If the patentee is entitled to claim the blank as a new and useful device, it is because it is a constituent of the frame or section into which it is formed by bending-no matter who bends it, whether the maker or the purchaser-for use; and if the state of the art at the date of the alleged invention was such that the patentee cannot claim as his invention the honey frame or section when formed by bending and uniting the ends of such a frame, then he cannot for the same reason claim as his invention such a blank for the purpose of forming it into a frame or section. The question, therefore, is whether upon the evidence at the date of the alleged invention, the manufacture of honey frames or sections by bending and uniting the ends of a blank consisting of a single piece substantially as described in this patent was a patentable novelty.
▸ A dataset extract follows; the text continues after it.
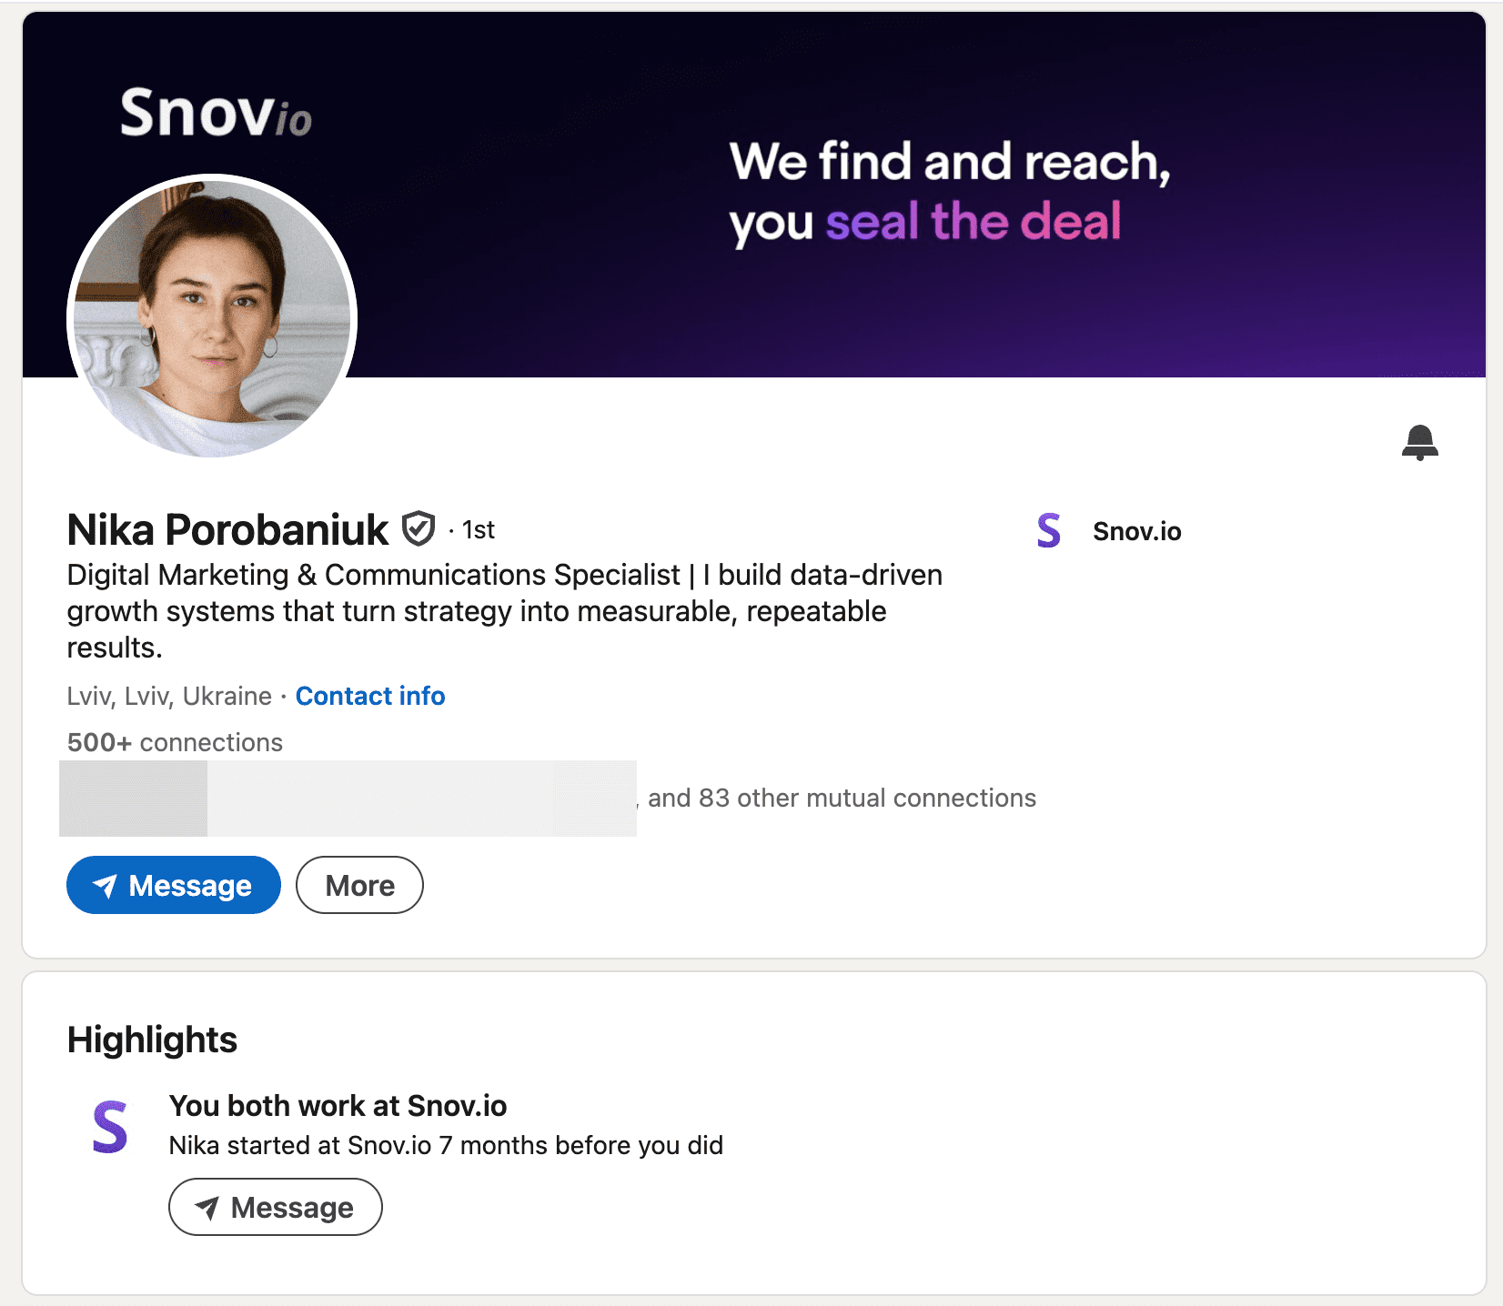Click the notification bell icon
The height and width of the screenshot is (1306, 1503).
coord(1419,442)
Upon a careful comparison and consideration of all the evidence this question must be answered in the negative.

Alexander Fiddes testifies to making and using honey-sections formed from a single piece, grooved, bent, and united at the ends, as early as 1872 and 1873, some of which he sold to others for use, and if those now made by the complainant under his patent are superior in any respect to those first specimens of the manufacture, it is merely in point of finish and workmanship. There is no difference whatever in principle, and the early examples were complete and practical frames, actually used and perfectly serving the purpose, so that they cannot be consid ered as rude and imperfect experiments subsequently developed into a successful manufacture. This conclusion, indeed, is required by the production in evidence of the patent, granted to Hutchins, of December 8, 1874, No. 157,473, which is for a machine for the manufacture of just such blanks from the original log of wood, to be bent into form, and the ends united so as to make the sides of a box for any purpose. The invention of such a machine, of course, supposes previous knowledge of the blanks it was devised to manufacture; and the transfer of the use of a box made from such a blank from the ordinary purposes to the single and special purpose of a box or frame for a honey-section is merely a new use of an old and well-known article, which involves no invention.
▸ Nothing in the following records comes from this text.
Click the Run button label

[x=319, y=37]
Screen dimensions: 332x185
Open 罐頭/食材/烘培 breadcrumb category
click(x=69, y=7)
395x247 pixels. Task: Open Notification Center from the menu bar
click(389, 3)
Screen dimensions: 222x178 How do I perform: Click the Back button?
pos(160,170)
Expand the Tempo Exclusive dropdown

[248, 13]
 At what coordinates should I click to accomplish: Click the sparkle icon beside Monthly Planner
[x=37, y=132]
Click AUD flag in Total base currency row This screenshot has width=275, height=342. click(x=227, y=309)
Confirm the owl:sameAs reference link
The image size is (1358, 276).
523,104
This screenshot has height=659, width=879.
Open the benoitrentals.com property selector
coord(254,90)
It results from these views that the equity of the case is with the defendant, and that the complainant's bill must be dismissed, with costs, and it is so ordered.
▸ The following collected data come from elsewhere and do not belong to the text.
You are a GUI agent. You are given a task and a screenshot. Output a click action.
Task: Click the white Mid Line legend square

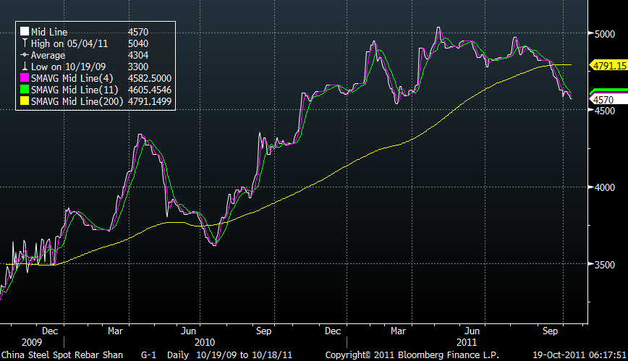tap(23, 32)
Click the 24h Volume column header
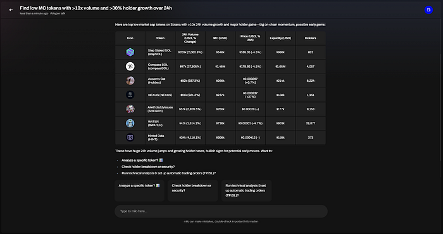Image resolution: width=443 pixels, height=234 pixels. coord(190,38)
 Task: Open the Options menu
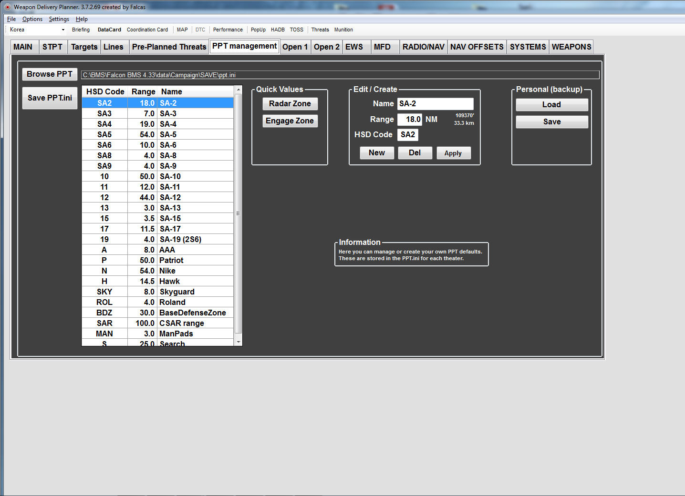[32, 19]
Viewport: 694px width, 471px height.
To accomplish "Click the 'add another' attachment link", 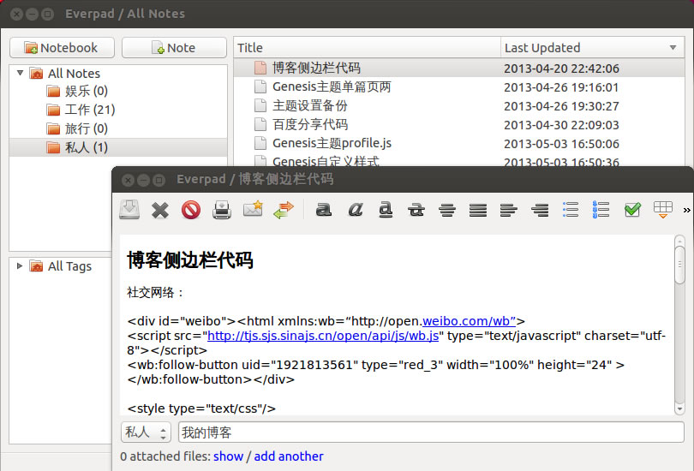I will tap(289, 456).

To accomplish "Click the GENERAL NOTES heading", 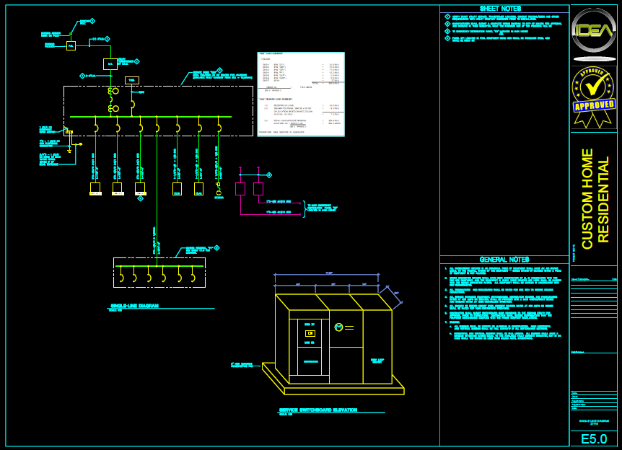I will [x=504, y=260].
[United States Circuit Court-Eastern District of Pennsylvania.]

HATCH v. ADAMS.

Decided October 20, 1884.

29 O. G., 776.

PATENT LAW.-INFRINGEMENT ON THE TERRITORIAL Rights of a GRANTEE OF AN EXCLUSIVE RIGHT TO MANUFACTURE AND SELL UNDER THE PATENT IN A SPECIFIED PART OF THE UNITED STATES.

A sale of patented articles in the ordinary course of trade outside the territorial limits to which the right of sale is restricted by the patentee's grant is unwarranted.

Mr. Frank P. Prichard for the complainant.

Mr. W. G. Griffith for the respondent.

MCKENNAN, S.J.:

This case involves a single question, to wit: Has a purchaser of patented articles from a grautee of an exclusive right to manufacture and sell under the patent in a specified part of the United States the right to sell the articles, in the course of trade, outside the designated limits covered by the grant to his vender?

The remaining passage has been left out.